# [Exercise passage]

★ ★ ★ ★ ★ ★ ★

What promotes overeating is too much variety *at a given meal.* The more choices at a sitting, the more quantity people will eat, research shows.
It is actually beneficial to incorporate a variety of foods over the day or week's time. One reason is to cover the spectrum of nutrients available in different sources. Another reason is to keep up our level of interest and pleasure in healthy choices.
All of you who responded about keeping it simple are so sensible and proactive! It is so helpful to me to hear how you do things!
Sunday, May 30, 2010
Food researcher Brian Wansink found that moviegoers who were offered M&Ms in 10 colors ate 43 PERCENT MORE than those given the same amount of M&Ms in seven colors! He concludes that the perception of variety affects how much a person consumes.
This is astonishing to me since all M&Ms taste exactly the same---the color is in the coating but doesn't change the flavor at all. Plus I would have thought I'd never notice whether a bowl had 7 colors or 10 colors. But over and over Wansink proved that these external conditions stimulate eating behavior even when we're not aware of it.

★ ★ ★ ★ ★ ★ ★

Rewrite the part of the passage on variety and overeating that starts with "It is actually" and goes on through "a person consumes.", switching every "variety" to "diversity". The saved entries are not needed for any of this.

# [Saved entries]
★ ★ ★ ★ ★ ★ ★

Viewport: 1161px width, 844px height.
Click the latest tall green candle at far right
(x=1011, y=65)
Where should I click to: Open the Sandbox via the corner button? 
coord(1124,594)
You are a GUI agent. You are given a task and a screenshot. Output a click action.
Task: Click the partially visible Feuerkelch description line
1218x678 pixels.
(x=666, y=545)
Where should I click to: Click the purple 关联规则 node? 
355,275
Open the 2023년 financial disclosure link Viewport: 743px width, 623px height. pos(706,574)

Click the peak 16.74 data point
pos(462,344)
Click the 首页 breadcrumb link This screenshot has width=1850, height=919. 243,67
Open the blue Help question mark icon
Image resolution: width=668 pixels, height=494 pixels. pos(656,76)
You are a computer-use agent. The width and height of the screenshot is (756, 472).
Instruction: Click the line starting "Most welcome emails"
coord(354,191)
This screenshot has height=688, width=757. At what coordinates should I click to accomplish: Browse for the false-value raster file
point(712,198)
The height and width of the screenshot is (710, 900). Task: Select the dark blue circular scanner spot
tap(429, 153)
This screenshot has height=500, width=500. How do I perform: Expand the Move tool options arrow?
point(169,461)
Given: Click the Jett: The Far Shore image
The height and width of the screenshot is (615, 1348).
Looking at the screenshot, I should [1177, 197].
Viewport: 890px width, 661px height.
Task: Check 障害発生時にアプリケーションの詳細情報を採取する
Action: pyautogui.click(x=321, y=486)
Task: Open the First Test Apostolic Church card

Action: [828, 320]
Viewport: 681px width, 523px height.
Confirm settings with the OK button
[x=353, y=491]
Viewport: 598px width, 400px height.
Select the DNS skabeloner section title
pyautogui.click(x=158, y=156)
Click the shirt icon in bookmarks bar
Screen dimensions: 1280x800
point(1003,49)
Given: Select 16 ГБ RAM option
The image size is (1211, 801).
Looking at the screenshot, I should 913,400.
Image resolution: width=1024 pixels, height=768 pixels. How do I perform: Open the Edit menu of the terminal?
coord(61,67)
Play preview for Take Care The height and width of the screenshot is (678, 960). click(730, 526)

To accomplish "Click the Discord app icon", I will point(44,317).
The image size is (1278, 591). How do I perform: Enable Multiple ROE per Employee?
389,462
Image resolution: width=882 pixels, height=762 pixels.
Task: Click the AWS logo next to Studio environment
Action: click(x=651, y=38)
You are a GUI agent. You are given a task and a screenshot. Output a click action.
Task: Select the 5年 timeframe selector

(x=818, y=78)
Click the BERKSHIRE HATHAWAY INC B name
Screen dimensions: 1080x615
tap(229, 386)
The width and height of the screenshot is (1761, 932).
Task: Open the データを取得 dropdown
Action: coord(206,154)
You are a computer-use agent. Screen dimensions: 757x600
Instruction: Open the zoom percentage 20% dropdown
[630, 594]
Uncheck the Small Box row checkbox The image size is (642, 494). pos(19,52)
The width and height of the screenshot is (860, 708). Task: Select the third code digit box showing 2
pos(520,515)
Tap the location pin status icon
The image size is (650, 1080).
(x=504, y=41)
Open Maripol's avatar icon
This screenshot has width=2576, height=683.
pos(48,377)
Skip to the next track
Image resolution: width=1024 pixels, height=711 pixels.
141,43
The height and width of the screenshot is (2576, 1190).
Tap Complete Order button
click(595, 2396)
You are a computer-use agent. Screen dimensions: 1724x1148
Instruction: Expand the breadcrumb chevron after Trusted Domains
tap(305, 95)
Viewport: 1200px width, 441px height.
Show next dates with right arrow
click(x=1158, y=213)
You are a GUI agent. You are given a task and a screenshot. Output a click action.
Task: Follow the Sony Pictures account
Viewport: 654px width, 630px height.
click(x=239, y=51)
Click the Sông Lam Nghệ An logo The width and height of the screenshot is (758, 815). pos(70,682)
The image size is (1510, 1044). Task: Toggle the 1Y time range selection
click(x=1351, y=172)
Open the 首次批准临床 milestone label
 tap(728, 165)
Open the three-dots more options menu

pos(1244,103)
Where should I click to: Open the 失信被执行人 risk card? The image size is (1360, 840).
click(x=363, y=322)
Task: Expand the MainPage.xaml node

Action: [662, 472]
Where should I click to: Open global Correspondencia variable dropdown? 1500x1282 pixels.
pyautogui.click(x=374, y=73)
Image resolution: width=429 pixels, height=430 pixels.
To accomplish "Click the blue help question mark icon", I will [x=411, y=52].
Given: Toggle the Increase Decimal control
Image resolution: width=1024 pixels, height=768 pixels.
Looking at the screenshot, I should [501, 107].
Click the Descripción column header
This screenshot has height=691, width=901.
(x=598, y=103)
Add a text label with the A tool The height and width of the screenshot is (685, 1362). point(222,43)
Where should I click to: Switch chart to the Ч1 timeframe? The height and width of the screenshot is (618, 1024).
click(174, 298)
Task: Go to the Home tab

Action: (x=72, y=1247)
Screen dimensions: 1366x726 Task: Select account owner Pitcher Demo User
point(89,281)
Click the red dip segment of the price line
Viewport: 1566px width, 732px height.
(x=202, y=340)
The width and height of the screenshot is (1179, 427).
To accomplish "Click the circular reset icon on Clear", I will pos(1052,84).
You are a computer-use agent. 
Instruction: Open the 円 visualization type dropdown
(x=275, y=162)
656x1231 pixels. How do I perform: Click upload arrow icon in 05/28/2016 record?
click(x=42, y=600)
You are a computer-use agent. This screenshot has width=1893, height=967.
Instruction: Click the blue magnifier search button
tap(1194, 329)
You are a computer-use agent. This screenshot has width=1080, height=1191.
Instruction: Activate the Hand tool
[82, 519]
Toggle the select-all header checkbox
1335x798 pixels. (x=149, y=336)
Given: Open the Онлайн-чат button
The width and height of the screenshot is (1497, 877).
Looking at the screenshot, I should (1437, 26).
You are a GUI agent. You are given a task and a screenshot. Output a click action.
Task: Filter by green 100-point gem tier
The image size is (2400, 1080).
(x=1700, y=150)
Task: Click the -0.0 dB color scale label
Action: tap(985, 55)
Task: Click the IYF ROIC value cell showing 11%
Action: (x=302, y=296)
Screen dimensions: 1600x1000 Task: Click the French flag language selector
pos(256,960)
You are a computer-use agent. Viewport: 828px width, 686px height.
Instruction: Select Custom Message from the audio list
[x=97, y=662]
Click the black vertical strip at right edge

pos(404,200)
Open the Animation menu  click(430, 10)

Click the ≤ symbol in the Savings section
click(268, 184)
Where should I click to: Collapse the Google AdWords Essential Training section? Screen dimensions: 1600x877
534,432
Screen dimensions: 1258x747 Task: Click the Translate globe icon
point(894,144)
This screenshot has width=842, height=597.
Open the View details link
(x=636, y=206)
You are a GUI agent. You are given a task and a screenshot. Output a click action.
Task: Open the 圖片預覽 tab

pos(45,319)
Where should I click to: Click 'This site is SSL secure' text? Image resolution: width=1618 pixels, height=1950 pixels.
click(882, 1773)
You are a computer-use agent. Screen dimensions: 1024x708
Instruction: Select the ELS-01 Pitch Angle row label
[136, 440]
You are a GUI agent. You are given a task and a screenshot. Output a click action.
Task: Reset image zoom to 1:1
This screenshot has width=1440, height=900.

★ ★ ★ ★ ★ ★ ★

# [Exercise output]
It is actually beneficial to incorporate a diversity of foods over the day or week's time. One reason is to cover the spectrum of nutrients available in different sources. Another reason is to keep up our level of interest and pleasure in healthy choices.
All of you who responded about keeping it simple are so sensible and proactive! It is so helpful to me to hear how you do things!
Sunday, May 30, 2010
Food researcher Brian Wansink found that moviegoers who were offered M&Ms in 10 colors ate 43 PERCENT MORE than those given the same amount of M&Ms in seven colors! He concludes that the perception of diversity affects how much a person consumes.